* The request
Reproduce the entries starting at the line containing "This screenshot has height=1008, width=1183." and ending at the line containing "coord(580,66)", swapping "zigzag" for "sawtooth" and keeping everything else identical.

(Word and item position data)
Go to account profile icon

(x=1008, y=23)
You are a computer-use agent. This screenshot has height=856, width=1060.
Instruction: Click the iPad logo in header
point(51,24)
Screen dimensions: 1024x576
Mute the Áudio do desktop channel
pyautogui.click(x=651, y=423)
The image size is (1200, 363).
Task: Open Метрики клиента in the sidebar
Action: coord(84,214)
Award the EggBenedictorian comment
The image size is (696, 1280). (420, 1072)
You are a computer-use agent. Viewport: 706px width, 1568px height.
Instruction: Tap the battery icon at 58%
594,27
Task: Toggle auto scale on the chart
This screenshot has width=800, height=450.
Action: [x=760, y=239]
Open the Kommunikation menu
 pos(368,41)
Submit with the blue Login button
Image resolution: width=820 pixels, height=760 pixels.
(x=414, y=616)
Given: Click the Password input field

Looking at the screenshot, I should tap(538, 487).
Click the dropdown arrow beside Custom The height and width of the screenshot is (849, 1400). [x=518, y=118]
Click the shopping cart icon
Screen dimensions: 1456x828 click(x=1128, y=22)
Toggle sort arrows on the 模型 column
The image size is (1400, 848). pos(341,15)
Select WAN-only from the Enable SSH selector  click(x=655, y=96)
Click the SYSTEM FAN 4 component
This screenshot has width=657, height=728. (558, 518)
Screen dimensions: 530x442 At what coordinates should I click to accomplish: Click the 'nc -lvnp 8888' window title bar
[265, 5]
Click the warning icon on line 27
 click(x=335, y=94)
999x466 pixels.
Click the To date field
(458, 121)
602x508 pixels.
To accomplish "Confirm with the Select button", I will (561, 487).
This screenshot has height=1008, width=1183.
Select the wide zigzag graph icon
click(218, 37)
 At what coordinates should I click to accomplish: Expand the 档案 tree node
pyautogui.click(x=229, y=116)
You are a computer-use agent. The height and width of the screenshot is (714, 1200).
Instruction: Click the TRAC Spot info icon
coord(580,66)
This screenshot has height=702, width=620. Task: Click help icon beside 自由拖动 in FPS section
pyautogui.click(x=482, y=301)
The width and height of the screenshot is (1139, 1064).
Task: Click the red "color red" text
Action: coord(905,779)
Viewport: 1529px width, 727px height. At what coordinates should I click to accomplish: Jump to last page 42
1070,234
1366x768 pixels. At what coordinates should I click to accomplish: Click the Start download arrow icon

* Result
This screenshot has height=1008, width=1183.
Select the wide sawtooth graph icon
click(218, 37)
 At what coordinates should I click to accomplish: Expand the 档案 tree node
pyautogui.click(x=229, y=116)
You are a computer-use agent. The height and width of the screenshot is (714, 1200).
Instruction: Click the TRAC Spot info icon
coord(580,66)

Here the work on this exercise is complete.